Stored items from a collection
• • • • •

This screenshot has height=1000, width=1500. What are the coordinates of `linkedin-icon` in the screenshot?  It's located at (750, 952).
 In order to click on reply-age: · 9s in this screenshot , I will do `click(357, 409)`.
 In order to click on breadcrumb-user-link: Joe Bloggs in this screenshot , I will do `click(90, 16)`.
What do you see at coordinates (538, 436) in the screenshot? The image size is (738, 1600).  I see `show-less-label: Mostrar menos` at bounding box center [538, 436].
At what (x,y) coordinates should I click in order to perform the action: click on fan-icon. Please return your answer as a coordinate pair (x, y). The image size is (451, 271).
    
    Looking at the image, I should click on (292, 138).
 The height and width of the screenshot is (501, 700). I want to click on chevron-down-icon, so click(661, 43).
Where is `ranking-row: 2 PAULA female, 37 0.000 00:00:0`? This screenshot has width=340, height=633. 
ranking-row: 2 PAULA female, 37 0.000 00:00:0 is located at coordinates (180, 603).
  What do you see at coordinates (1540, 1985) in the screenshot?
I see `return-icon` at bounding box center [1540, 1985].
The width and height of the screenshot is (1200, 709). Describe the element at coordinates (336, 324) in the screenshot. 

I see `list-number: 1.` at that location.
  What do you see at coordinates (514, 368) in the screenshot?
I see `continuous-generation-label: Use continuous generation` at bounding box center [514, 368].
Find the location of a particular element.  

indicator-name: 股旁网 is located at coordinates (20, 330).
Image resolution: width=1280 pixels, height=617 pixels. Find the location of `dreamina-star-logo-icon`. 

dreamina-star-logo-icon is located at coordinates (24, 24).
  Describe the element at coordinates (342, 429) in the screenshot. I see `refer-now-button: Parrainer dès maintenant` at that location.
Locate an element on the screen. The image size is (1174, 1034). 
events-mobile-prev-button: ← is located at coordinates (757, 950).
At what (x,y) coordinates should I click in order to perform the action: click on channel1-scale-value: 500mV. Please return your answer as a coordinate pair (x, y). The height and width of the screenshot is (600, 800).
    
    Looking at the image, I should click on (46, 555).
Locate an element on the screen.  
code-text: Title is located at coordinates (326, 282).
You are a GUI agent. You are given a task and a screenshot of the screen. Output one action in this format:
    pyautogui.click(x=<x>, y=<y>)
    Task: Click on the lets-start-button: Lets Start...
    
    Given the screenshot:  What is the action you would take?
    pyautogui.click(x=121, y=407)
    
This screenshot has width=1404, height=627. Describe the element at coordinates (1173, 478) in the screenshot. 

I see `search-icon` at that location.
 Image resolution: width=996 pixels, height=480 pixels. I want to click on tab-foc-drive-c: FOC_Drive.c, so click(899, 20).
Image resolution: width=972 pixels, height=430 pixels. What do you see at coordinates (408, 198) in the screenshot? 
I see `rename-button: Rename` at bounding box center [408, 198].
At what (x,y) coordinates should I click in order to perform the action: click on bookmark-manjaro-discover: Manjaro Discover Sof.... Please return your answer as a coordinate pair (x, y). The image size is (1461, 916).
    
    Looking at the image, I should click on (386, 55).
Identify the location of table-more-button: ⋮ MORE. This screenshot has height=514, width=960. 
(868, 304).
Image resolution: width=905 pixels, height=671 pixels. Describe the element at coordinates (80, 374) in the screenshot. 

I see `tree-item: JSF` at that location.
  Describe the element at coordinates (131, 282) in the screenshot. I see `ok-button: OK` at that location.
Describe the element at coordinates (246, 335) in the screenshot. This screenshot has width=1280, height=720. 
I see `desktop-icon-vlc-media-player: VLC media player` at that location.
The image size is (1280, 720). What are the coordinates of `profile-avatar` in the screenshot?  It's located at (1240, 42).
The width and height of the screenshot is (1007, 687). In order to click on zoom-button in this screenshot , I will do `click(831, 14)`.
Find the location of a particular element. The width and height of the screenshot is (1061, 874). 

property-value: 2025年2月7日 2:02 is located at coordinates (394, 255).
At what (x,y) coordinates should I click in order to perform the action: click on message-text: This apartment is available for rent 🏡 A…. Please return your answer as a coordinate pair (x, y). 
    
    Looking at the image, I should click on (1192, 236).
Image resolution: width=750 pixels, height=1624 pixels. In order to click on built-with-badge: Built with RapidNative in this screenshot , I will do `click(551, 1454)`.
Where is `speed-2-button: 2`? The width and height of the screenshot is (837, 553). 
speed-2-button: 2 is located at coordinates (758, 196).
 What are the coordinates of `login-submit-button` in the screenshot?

• • • • •

Rewrite the entries from the line with "Find the location of a particular element. The" up to and including the line with "Looking at the image, I should click on (1192, 236).", swapping "particular" for "specific" and keeping everything else the same.

● Solution below:
Find the location of a specific element. The width and height of the screenshot is (1061, 874). 

property-value: 2025年2月7日 2:02 is located at coordinates (394, 255).
At what (x,y) coordinates should I click in order to perform the action: click on message-text: This apartment is available for rent 🏡 A…. Please return your answer as a coordinate pair (x, y). 
    
    Looking at the image, I should click on (1192, 236).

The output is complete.